Abstract— Logic design is in itself bifurcated to- Combinational and Sequential circuits. The later has memory and former doesn’t, so in an advent effort to incorporate memory into a combinational circuit brought in the concept of Finite state machine serial adder.
Keywords— D-latch, Finite state machine, Mealy Model, Multisim, Serial adder
I. INTRODUCTION TO FINITE STATE MACHINE
A finite state machine can be represented by a state transition table or a state diagram. There is often a fixedstart state which is the initial state of the Finite State Machine (before any input has been read). Thus a finite state machine (FSM) is a model describing the behavior of a finite number of states, the transitions between those states, and actions [1].
II. SERIAL ADDER
The serial binary adder or bit-serial adder is a digital circuit that performs binary addition bit by bit. The serial full
adder has three single-bit inputs, two for addition and one for carry in(C-in). There are two single-bit outputs for the sum and carry out(C-out). The C-in signal is the previously calculated C-out signal. Adding each bit, lowest to highest, one per clock cycle, performs the addition [2]. Fig 1 shows a basic structure of a FSM serial adder.

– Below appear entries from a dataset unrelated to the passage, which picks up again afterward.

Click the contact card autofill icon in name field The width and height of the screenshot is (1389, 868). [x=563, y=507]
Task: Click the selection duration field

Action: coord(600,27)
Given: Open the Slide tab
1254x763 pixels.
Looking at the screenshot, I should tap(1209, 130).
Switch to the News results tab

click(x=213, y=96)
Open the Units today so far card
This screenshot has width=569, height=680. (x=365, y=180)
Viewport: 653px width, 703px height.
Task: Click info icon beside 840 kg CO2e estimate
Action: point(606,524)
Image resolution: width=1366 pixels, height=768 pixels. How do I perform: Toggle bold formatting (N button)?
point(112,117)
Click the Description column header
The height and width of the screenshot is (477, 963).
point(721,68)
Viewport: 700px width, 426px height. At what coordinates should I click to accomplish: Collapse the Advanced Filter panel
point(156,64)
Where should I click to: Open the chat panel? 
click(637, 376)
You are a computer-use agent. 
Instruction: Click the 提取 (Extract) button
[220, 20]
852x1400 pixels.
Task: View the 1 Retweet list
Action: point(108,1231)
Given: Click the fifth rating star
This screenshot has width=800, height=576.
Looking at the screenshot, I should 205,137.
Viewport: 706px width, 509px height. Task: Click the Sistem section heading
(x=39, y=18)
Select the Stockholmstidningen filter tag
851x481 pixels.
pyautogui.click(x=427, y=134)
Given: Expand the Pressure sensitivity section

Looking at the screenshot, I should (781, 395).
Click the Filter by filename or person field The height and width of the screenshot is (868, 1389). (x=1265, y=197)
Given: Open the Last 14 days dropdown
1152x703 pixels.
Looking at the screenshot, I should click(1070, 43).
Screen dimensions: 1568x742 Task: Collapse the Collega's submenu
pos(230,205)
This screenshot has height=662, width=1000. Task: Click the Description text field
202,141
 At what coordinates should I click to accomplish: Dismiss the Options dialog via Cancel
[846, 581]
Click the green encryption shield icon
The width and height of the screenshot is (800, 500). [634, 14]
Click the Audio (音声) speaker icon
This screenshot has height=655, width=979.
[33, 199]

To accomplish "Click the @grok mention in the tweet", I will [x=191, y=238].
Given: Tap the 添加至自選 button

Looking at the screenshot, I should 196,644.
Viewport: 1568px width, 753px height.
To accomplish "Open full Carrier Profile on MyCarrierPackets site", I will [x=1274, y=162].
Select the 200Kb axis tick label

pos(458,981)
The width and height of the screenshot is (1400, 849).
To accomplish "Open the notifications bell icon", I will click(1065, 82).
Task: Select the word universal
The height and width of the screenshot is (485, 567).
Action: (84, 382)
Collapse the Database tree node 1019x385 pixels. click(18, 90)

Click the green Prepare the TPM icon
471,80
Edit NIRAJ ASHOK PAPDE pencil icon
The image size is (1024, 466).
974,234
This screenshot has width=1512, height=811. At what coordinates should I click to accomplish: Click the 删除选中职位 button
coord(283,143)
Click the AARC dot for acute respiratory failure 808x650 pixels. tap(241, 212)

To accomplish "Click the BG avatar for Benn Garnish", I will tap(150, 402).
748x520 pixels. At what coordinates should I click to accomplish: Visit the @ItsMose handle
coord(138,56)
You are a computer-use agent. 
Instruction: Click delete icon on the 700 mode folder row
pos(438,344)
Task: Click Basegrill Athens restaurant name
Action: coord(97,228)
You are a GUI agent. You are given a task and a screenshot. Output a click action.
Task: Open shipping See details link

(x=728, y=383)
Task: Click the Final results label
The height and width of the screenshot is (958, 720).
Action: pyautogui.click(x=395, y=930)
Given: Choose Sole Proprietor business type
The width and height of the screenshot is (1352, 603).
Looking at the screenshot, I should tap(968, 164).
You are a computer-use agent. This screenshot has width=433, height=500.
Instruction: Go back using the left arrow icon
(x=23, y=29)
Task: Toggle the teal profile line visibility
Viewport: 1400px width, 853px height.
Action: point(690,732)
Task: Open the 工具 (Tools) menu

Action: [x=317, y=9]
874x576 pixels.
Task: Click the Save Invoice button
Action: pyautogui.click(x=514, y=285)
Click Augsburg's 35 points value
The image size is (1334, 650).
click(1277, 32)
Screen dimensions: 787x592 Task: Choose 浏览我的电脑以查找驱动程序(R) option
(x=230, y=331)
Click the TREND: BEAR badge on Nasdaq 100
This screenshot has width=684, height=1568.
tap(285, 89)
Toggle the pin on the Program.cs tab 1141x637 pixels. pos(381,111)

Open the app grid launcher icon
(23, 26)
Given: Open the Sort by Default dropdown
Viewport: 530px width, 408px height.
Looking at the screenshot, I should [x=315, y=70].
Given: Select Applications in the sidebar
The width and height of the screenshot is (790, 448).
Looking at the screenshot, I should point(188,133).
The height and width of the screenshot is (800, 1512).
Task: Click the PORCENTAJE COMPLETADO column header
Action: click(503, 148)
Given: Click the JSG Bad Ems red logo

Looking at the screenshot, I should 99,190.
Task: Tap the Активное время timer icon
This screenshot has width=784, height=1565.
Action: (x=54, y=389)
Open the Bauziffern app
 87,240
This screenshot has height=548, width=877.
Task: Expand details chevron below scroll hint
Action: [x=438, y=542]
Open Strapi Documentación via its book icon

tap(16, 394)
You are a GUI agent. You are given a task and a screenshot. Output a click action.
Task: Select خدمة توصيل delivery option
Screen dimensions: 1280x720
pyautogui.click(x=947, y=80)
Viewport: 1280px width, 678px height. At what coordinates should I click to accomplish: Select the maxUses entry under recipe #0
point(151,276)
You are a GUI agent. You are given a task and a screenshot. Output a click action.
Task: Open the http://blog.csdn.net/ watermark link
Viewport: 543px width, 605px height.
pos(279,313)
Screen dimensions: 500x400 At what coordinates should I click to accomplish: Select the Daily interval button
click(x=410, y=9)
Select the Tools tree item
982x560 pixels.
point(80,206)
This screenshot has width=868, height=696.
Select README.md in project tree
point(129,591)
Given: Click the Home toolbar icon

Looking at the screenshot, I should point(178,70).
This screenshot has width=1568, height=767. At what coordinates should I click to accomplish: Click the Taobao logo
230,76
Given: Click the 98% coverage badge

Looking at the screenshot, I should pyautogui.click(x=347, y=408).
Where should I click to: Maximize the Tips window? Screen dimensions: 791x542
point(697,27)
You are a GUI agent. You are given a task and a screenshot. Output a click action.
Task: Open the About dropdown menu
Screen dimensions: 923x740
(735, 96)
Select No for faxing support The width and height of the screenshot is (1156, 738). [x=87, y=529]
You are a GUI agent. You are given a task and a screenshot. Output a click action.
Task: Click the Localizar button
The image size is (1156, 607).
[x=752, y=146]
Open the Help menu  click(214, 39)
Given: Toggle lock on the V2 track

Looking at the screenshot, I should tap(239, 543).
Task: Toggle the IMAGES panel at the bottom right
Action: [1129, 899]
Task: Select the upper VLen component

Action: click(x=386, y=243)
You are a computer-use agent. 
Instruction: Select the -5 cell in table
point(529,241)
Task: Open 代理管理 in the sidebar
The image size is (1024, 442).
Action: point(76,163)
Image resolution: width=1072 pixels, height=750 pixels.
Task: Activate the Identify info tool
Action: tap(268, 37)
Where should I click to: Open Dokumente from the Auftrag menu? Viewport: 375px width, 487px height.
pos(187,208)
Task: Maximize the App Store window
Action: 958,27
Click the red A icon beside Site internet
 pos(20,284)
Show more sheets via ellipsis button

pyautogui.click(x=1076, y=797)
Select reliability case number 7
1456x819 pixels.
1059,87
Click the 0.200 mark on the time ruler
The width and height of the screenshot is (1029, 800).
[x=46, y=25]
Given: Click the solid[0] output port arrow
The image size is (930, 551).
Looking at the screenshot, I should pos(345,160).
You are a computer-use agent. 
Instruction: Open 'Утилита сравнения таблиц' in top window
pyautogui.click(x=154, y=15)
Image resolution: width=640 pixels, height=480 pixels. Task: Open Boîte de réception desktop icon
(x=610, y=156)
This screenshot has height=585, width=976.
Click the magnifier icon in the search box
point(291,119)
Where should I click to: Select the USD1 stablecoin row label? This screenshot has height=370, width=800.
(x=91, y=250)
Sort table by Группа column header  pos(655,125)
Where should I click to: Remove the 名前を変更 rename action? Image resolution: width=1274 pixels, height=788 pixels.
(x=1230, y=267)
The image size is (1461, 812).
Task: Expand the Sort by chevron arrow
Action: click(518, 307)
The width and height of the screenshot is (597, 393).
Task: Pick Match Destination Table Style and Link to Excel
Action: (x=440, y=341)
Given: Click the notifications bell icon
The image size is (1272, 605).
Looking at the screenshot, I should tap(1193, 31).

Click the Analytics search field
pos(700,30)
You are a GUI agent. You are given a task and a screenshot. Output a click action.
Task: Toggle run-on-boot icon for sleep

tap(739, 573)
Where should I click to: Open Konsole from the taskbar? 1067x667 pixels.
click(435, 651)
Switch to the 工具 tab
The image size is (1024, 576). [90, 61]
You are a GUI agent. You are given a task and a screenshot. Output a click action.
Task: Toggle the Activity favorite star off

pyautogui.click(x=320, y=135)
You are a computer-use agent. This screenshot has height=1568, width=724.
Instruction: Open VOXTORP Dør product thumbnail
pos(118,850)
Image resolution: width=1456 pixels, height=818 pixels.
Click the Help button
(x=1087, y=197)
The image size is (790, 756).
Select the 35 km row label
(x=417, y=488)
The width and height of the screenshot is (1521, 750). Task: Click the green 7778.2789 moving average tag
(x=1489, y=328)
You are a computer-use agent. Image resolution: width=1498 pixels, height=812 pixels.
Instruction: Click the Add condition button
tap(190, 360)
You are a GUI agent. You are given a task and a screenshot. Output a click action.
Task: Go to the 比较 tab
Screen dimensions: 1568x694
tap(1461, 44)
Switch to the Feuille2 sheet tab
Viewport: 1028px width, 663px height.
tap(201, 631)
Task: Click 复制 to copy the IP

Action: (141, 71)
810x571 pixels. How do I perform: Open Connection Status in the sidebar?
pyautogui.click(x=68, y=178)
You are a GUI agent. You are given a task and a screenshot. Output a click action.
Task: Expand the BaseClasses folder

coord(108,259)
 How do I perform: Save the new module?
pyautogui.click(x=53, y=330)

Fig 1: Block diagram of a serial adder[2]
The design is based on Mealy model. Let us consider two states, G & H i.e. when carry is generated we take H state &
when carry is zero we take G state. A & B are taken as the inputs to the serial adder. Table 1 shows the state table of the serial adder [2].
Table 1: STATE TABLE of SERIAL ADDER[2]
Based on the state table we can construct the state diagram. The state diagram is as shown in Fig 2. As observed in the state figure as long as the there is no carry generated, it stays in state G. but if there is a carry generated, it immediately moves to state H. In this state carry is added to the sum. When sum of A & B does not create a carry it moves back to state G.